No entanto, o avanço da idade e obesidade devido a um estilo de vida pouco ativo e ingestão excessiva de calorias são os maiores fatores para o aparecimento do diabetes mellitus. Enquanto gatos saudáveis são capazes de usar carboidratos prontamente em dietas de boa qualidade, gatos diabéticos têm capacidade limitada para isso. A substituição do carboidrato da dieta por proteína pode ser um meio eficaz de retardar a liberação de glicose na corrente sanguínea. Numerosos estudos clínicos confirmam o benefício de dietas com alta proteína e baixo teor de carboidratos para gatos diabéticos, com consequente redução da necessidade de insulina ou melhora do controle glicêmico. Observou-se, ainda, que uma parcela dos gatos diabéticos que receberam dieta com alta proteína e baixo carboidrato, juntamente com insulinoterapia, foram capazes de descontinuar a insulina exógena completamente, a chamada remissão.
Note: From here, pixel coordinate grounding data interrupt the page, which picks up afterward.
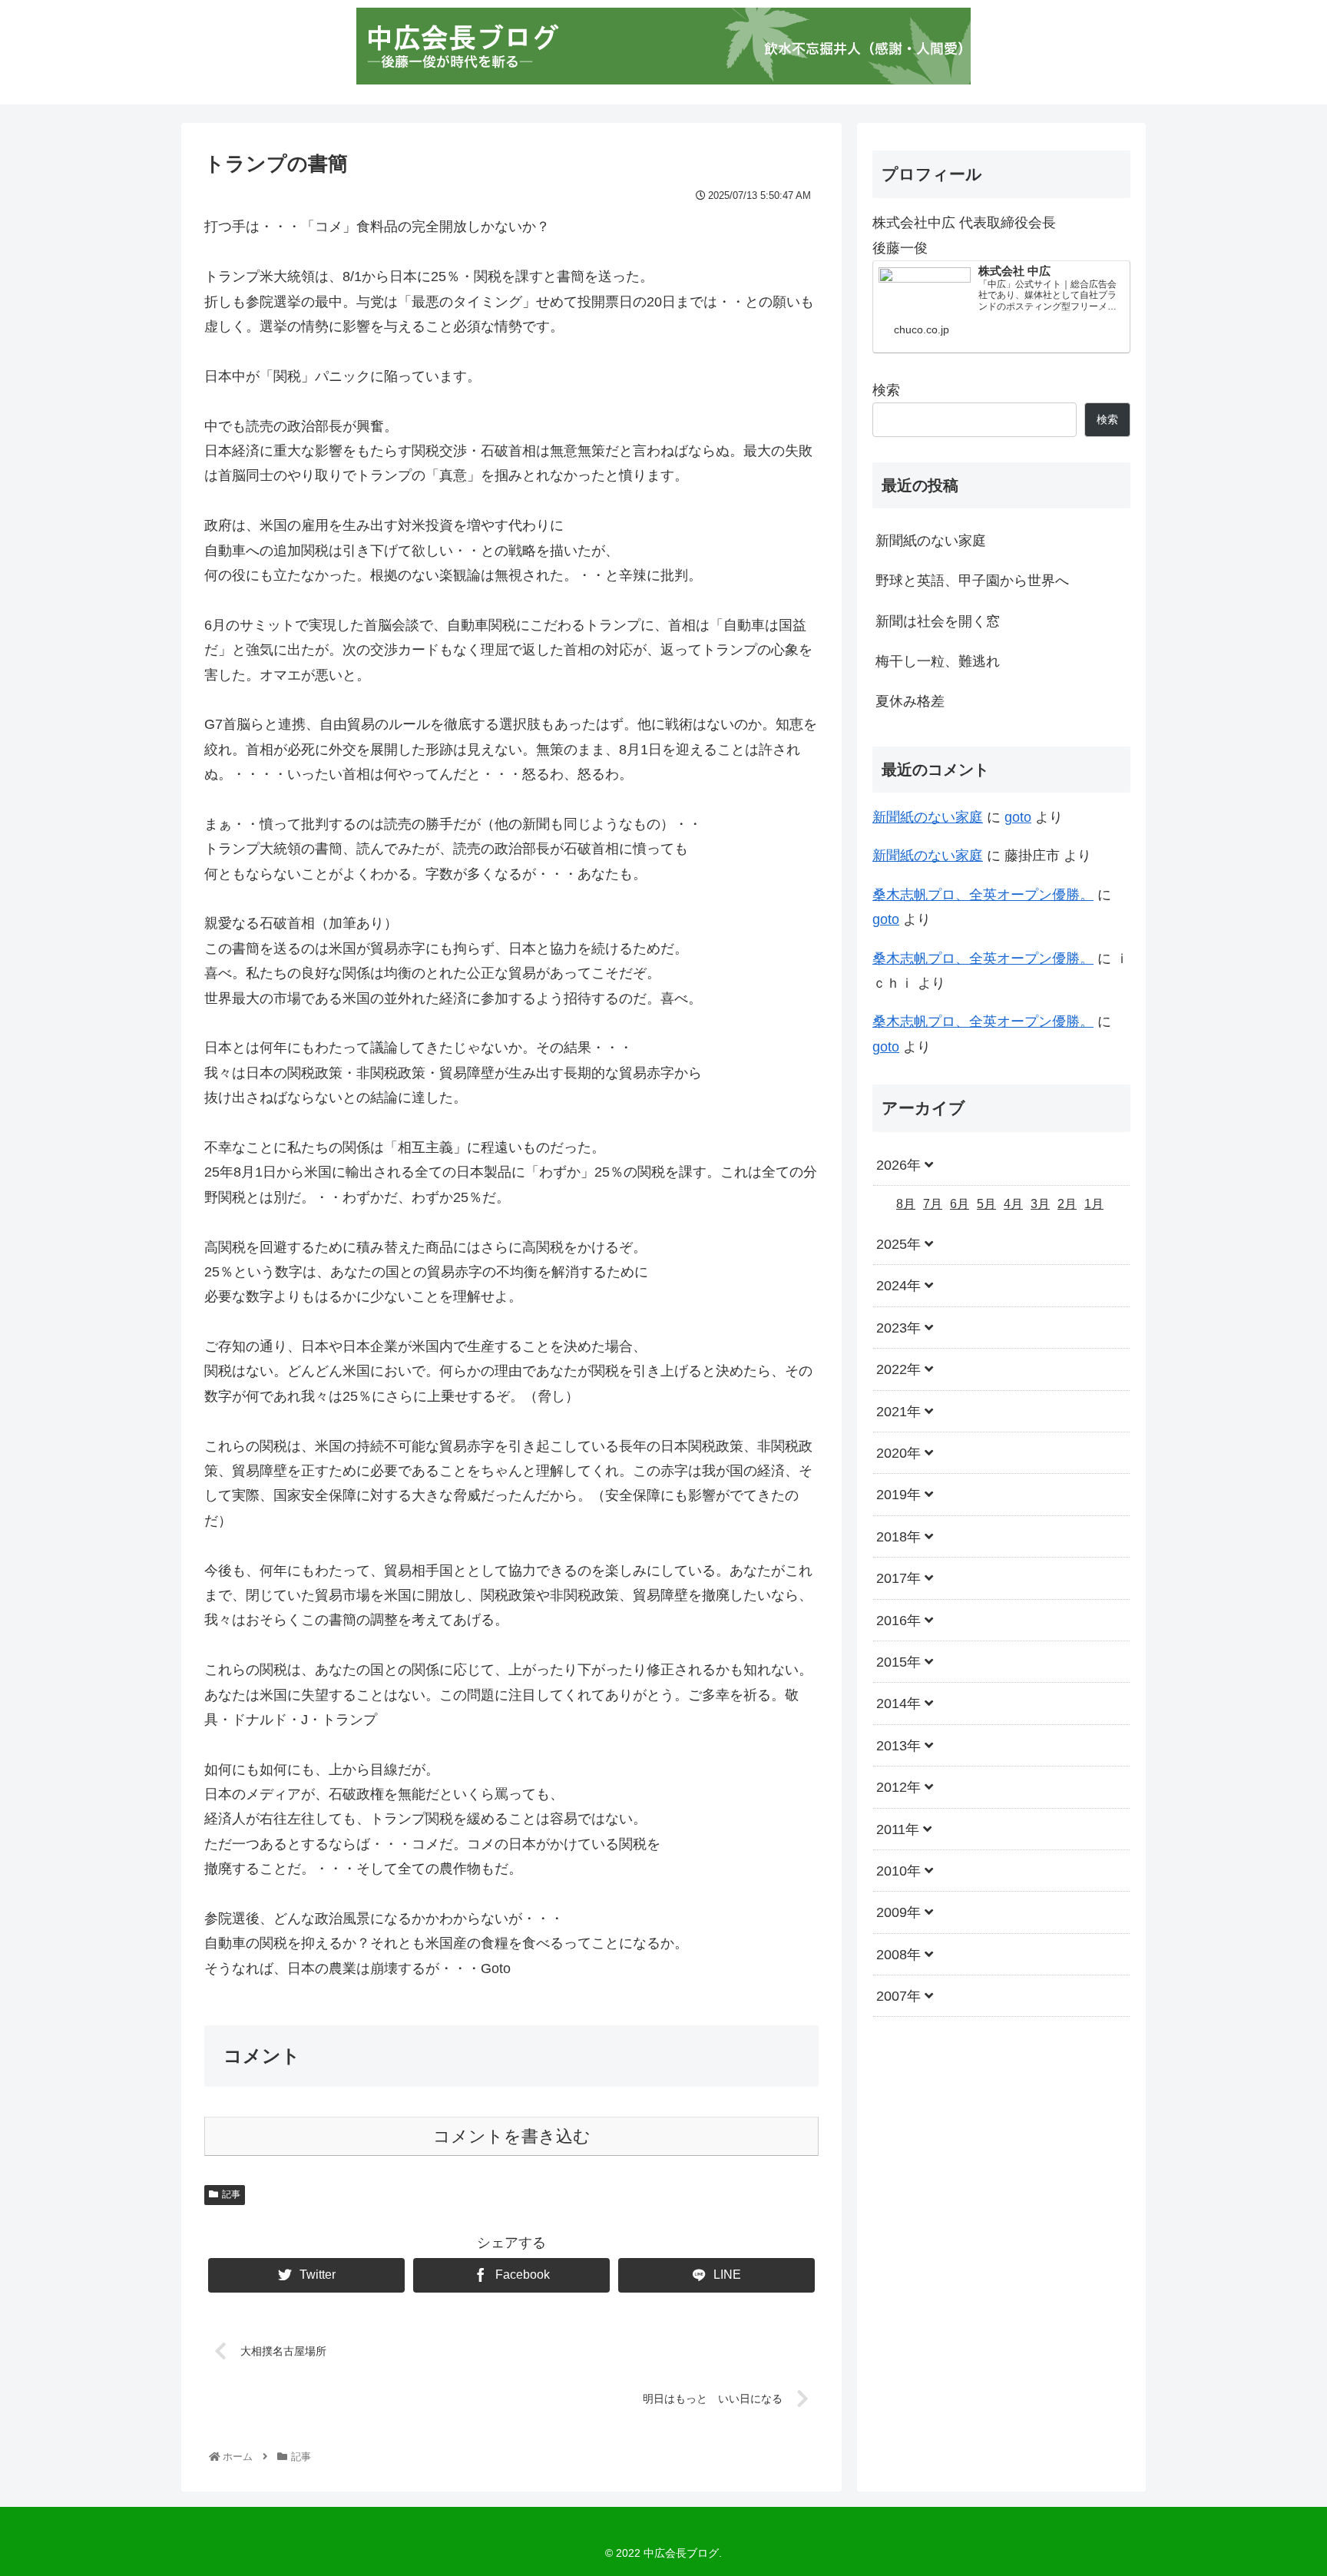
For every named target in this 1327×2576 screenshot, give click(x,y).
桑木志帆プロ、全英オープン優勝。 (983, 894)
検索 (886, 390)
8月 (905, 1203)
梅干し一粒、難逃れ (937, 661)
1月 (1094, 1203)
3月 (1040, 1203)
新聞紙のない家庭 (930, 540)
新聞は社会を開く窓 (937, 621)
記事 (231, 2194)
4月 (1013, 1203)
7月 (932, 1203)
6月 (959, 1203)
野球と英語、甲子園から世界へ (972, 580)
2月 (1067, 1203)
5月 (986, 1203)
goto (1017, 817)
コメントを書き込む (512, 2136)
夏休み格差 (910, 701)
Já os cães diabéticos se beneficiam de uma alimentação moderada em carboidratos e rica em fibras, que retarda a absorção da glicose.

A conclusão é que carboidratos adequadamente cozidos como parte de uma dieta nutricionalmente completa e balanceada são prontamente digeridos e utilizados por cães e gatos sem efeitos adversos, de forma que não se pode incriminar uma dieta “rica em carboidratos” como causadora de doenças. Em gatos, quando a ingestão de carboidratos é baixa, a ingestão de proteínas deve ser aumentada para aumentar a gliconeogênese, bem como favorecer a síntese proteica normal. Os carboidratos da dieta podem suportar as necessidades fisiológicas de glicose sem a necessidade de inclusão de alta quantidade de proteína para gliconeogênese. Muitas dietas pobres em carboidratos são ricas em gordura e podem aumentar o risco de obesidade. O excesso de calorias, seja de gorduras, proteínas ou carboidratos, contribui para a obesidade e problemas relacionados à obesidade.

A crescente prevalência de diabetes felina e canina parece ser devido à obesidade e ao envelhecimento, e não devido aos carboidratos da dieta. No entanto, uma vez que os gatos se tornem diabéticos, o uso de dietas ricas em proteína e pobres em carboidratos pode ser benéfica, enquanto os cães diabéticos são beneficiados com dietas ricas em fibras.

 

Referências bibliográficas

1. Laflamme, D. P. Cats and Carbohydrates: Implications for Health and Disease. Compendium: Continuing Education for Veterinarian. January 2010

2. Verbrugghe, A.; Hesta, M. Cats and Carbohydrates: The Carnivore Fantasy? Vet. Sci. 2017, 4, 55.

3. Axelsson, E. et al. The genomic signature of dog domestication reveals adaptation to a starch-rich diet. Nature. 2013 Mar 21;495(7441):360-4.

4. Green, A.S. et al. Cats are able to adapt protein oxidation to protein intake provided their requirement for dietary protein is met. J Nutr. 2008 Jun;138(6):1053-60.

5. Backus RC, Cave NJ, Keisler DH. Gonadectomy and high dietary fat but not dietary carbohydrate induce gains in body weight and fat of domesticcats. Br J Nutr 2007;98:641-650.

6. Rand JS, Fleeman LM, Farrow HE, et al. Canine and feline diabetes mellitus: nature or nurture? J Nutr 2004;134:2072S-2080S.

7. de-Oliveira LD, Carciofi AC, Oliveira MCC, et al. Effects of six carbohydrate sources on diet digestibility and postprandial glucose and insulin responses in cats. J Anim Sci 2008;86:2237-2246.

8. Kimmel, S.E. et al. Effects of insoluble and soluble dietary fiber on glycemic control in dogs with naturally occurring insulin-dependent diabetes mellitus.

J Am Vet Med Assoc 2000;216:1076–1081.